Dua Lubang Hitam Supermasif Bergabung di Tata Surya

Dua Lubang Hitam Supermasif Bergabung di Tata Surya

Teknologi | sindonews | Selasa, 5 Mei 2026 - 11:47
share

Terletak 500 juta tahun cahaya dari Bumi, sebuah lubang hitam supermasif sedang bergabung dengan lubang hitam lainnya, sebuah proses yang dapat diselesaikan dalam satu abad.

Sebuah studi terbaru yang diterbitkan dalam jurnal Monthly Notices of the Royal Astronomical Society mengungkapkan bahwa para astronom telah menemukan sepasang lubang hitam supermasif yang berputar semakin dekat dan berada di ambang tabrakan dahsyat.

Lubang hitam supermasif biasanya memiliki massa ratusan juta hingga miliaran kali massa Matahari. Penggabungan lubang hitam bukanlah hal yang jarang terjadi dalam skala kosmik, tetapi sistem seperti ini, dalam fase spiral terakhirnya dan akan bertabrakan, sangatlah langka.

Lebih penting lagi, ini akan menjadi pertama kalinya dalam sejarah manusia kita memiliki kesempatan untuk mengamati penggabungan lubang hitam supermasif yang begitu besar.

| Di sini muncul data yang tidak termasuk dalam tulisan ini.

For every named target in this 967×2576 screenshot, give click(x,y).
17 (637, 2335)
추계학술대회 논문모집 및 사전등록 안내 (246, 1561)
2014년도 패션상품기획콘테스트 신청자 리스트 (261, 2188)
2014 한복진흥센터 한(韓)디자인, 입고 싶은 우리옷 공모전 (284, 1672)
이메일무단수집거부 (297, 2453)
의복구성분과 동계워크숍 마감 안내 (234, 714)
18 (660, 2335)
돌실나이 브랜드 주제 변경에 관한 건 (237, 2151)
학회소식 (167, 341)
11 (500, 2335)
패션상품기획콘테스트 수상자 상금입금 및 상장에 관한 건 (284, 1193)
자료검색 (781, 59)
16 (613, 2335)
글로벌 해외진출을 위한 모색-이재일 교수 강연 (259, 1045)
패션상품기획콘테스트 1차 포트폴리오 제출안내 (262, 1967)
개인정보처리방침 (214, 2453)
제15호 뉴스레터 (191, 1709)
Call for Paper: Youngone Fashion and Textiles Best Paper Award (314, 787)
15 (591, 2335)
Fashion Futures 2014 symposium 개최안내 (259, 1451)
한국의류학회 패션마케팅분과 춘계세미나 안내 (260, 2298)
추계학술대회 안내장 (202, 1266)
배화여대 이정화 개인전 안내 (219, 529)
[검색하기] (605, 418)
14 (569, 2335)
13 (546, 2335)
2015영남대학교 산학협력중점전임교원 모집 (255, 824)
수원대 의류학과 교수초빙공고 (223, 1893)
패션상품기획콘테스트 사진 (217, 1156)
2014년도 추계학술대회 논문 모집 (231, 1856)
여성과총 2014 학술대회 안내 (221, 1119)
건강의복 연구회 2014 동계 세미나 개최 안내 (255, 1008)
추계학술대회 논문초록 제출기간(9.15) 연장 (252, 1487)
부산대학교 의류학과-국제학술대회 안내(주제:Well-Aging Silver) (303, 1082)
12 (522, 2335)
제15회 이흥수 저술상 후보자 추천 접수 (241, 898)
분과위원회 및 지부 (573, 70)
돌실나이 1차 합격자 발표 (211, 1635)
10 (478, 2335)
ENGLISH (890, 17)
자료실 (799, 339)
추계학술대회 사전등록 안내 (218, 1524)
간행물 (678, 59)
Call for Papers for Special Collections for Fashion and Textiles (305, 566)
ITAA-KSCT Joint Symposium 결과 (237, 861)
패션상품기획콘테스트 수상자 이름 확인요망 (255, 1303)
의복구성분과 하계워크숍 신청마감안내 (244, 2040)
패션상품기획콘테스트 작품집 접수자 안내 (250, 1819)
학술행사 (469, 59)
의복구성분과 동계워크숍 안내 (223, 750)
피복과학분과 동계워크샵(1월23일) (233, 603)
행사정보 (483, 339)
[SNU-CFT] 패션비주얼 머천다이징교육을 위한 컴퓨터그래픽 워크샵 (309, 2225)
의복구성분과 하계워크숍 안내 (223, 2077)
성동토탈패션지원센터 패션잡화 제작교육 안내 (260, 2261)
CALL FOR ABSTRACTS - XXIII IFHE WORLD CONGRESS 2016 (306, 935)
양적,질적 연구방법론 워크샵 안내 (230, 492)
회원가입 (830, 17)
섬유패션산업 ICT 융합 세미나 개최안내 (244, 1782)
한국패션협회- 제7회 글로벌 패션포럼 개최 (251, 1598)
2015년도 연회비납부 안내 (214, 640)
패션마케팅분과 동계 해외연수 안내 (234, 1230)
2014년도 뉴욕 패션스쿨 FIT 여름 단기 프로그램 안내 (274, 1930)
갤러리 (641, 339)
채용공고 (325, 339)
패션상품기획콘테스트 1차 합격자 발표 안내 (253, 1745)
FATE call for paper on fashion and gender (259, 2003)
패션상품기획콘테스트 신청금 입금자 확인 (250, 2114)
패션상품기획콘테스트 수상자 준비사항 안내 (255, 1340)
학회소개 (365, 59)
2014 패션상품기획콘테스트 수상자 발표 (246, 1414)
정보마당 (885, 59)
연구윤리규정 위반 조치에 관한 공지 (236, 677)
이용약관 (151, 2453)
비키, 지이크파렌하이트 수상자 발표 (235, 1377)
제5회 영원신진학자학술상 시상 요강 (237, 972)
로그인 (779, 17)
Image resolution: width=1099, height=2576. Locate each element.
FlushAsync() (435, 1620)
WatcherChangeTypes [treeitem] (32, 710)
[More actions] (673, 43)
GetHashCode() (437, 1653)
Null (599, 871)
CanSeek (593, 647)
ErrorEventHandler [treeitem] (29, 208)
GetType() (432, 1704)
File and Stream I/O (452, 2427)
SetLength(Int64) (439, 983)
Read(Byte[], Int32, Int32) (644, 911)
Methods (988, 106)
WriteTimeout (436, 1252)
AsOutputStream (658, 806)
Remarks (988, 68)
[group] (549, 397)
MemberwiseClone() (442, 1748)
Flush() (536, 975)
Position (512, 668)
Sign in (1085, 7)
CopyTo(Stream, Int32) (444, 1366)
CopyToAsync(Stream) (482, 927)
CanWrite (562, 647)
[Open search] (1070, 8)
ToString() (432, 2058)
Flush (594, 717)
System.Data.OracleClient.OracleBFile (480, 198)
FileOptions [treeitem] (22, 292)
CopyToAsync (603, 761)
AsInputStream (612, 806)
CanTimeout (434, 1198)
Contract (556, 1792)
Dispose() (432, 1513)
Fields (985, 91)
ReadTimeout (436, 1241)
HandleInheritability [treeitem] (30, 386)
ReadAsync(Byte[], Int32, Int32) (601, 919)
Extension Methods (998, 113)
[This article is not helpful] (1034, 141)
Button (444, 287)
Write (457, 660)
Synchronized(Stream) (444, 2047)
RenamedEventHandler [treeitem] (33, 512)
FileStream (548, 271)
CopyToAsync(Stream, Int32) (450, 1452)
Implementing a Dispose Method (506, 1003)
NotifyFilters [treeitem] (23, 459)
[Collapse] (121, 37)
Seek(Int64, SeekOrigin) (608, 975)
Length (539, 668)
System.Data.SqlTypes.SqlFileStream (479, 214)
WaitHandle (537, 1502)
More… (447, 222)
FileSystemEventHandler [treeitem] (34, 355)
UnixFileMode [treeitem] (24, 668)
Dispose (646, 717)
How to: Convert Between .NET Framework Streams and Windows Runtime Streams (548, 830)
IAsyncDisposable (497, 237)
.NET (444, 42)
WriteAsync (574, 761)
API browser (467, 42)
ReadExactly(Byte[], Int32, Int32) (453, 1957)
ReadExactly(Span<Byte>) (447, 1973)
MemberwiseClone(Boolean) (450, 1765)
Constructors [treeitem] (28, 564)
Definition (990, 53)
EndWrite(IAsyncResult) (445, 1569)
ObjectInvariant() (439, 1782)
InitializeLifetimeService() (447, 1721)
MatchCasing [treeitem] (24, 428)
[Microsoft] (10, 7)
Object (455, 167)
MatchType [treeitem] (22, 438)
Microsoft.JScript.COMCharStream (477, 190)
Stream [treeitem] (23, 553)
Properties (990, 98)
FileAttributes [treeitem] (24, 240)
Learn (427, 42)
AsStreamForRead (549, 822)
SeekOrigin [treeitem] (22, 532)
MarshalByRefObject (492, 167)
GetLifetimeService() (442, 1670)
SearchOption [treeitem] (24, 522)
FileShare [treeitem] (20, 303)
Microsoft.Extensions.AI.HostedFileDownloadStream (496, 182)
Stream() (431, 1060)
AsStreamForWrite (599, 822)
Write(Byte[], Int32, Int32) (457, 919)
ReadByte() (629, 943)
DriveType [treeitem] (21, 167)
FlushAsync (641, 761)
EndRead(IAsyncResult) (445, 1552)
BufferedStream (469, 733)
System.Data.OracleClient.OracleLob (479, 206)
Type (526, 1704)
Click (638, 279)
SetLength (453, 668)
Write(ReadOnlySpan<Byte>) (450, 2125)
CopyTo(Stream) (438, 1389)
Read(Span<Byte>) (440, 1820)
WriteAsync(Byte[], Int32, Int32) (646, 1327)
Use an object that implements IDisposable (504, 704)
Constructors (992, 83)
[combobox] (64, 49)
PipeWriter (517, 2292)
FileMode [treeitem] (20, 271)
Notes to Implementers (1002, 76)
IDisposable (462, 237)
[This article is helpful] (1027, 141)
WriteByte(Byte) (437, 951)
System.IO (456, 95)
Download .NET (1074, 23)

Para ilmuwanmemperkirakan bahwa penggabungan dua lubang hitam ini dapat terjadi dalam waktu 100 tahun dan dapat dideteksi oleh detektor gelombang gravitasi di Bumi. Ini adalah peristiwa yang sangat singkat dalam sejarah panjang alam semesta, tetapi memberikan kesempatan pengamatan yang langka bagi umat manusia.Silke Britzen, seorang astronom di Institut Max Planck untuk Astronomi Radio dan salah satu penulis bersama studi baru ini, mengatakan: "Setelah penggabungan, kami memperkirakan bahwa salah satu dari dua lubang hitam akan tetap ada. Saya sangat penasaran untuk melihat bagaimana 'tarian' di ruang angkasa ini akan berlanjut."

Tim peneliti menganalisis galaksi Mark 501, yang terletak sekitar 500 juta tahun cahaya dari Bumi, menggunakan data pengamatan dari teleskop radio selama 23 tahun. Sebelumnya, pusat galaksi ini dianggap sebagai quasar yang digerakkan oleh satu lubang hitam, yang memancarkan aliran energi terang dari intinya.

Namun, pengamatan baru telah mengungkap aliran jet kedua yang tersembunyi, yang menunjukkan keberadaan dua lubang hitam supermasif yang mengorbit satu sama lain. Setiap aliran jet didukung oleh lubang hitam supermasif terpisah dengan massa berkisar antara 100 juta hingga 1 miliar kali massa Matahari.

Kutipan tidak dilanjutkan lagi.